Nigeria Rugby League player Sadiq Adebiyi could hardly believe his luck when a Sky Sports camera was put in front of his face, as he stood shoulder-to-shoulder with a Nigerian government official. The Lagos-born player, who plays for professional Super League side London Broncos, recently visited the Nigerian Embassy, in the English capital, to promote the launch of the Nigeria national team.

Nigeria are set to make their international debut in Rugby League, when they play in the Middle East Africa Championships against Ghana, Cameroun and Morocco and the 22-year-old was given the opportunity to promote the historic competition. “I never thought I’d get to represent Nigeria in Rugby League,” he told The Guardian. “To have that opportunity is a dream-come-true for me. “It’s a great opportunity for me to go back to Nigeria and give back to everyone there. I think they’ll love it when they see what people like I’ve done.
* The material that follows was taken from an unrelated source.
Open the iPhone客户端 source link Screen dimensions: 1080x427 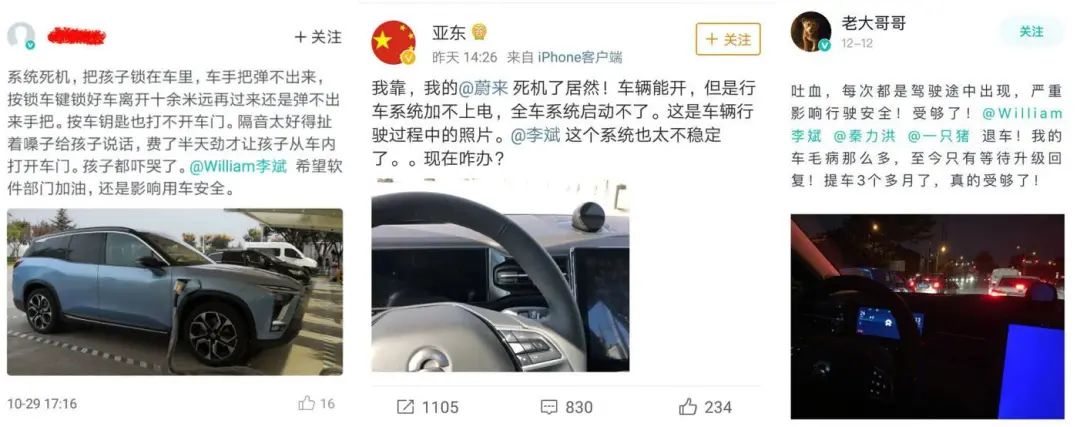tap(579, 57)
“My mum is really proud, for ages they were asking me why I don’t play for Nigeria, but there wasn’t a team. “She was telling everyone back home. It all really kicked in when I was at the Nigerian High Commission and I was on Sky Sports talking about playing for Nigeria, it was a surreal moment for me to be able to be there.

“I was having a chat with the Nigerian Ambassador, George Adesola Oguntade and with Rugby League legend, Martin Offiah, who also has Nigerian heritage, and it was a really special moment for me.”
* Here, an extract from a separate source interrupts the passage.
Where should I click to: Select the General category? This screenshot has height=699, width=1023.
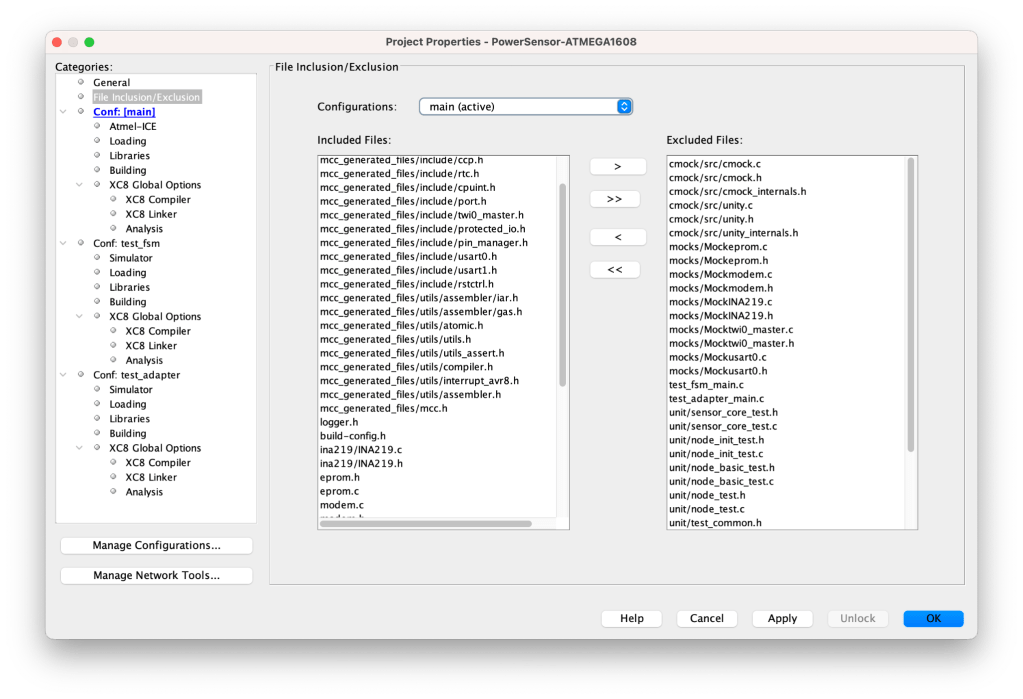[111, 83]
The London-based forward may have left Lagos when he was six-years-old, but his heritage never left him, as he headed for a city enriched in Rugby League, Warrington. Top side Warrington Wolves recently lifted the Challenge Cup at Wembley Stadium, Rugby League’s equivalent of the FA Cup, but it was not in the heart of the game where Adebiyi found the sport. “I was still pretty young when I moved over,” he added.

“Lagos was a really good place, I remember being a kid just running around, we were in the city. “I was fortunate, I had a really good grounding. My dad owns an advertising company, so we were fairly well off. “Education was a big factor in my parents coming over to England. I visited for a couple of weeks, originally, and then I moved over when I was six. “We came over to Warrington, first. It was a bizarre place to move to, but we had cousins who lived there.

“I didn’t pick up the game in Warrington, I just wanted to play football, like everyone else. I played it once in school, then I went down to Rylands Sharks, a local junior team. “I was at school with Harvey Livett, who plays for Warrington Wolves, and he also played for Rylands. I had the opportunity to play against him, when he was at Hull KR and for Warrington, it’s certainly a strange one how my career has turned out compared to his.” Adebiyi headed for London with his family, due to his mother earning a job at the New Scotland Yard, the home of the Metropolitan Police Force in the UK, where again the Nigerian community welcomed them with open arms. He eventually rekindled his love for Rugby League, before carving his way to being part of the London Broncos side who defeated Canadian side Toronto Wolfpack in the Million Pound Game to earn promotion to Super League, the sport’s top tier.

“I remember when we were moving down, I didn’t really want to,” he said. “We moved to Hackney, East London. My mum already had a house there so we moved straight in, there was a big Nigerian community down there.“When you move to a new place, you’d think it would be tough to find new friends, but my mum knew people from Nigeria down there.”

It was there, while playing for local-side Staines, that he would meet fellow Nigeria player, Tuoyo Egodo, who plays for Castleford Tigers, with the two now getting the opportunity to represent their heritage. The two youngsters will once again link up, with Egodo moving back to London next season.

“We played together when we was 13.” Adebiyi explained.“We’re quite close and we’ve spoke together about playing for Nigeria together. Both of our families are really happy to be involved. “In the time since we’ve played together, Nigerian Rugby League didn’t even exist and now we’re getting the chance to play for London Broncos first-team together and represent our Nigerian heritage. Stuff like that makes playing Rugby League worth it every day.

“It only takes a couple of people like us to get things going. We’re both young and eager to represent our country. We might all play for England in the future, but our Nigerian heritage will never leave us, we’ll always play for them when we can.”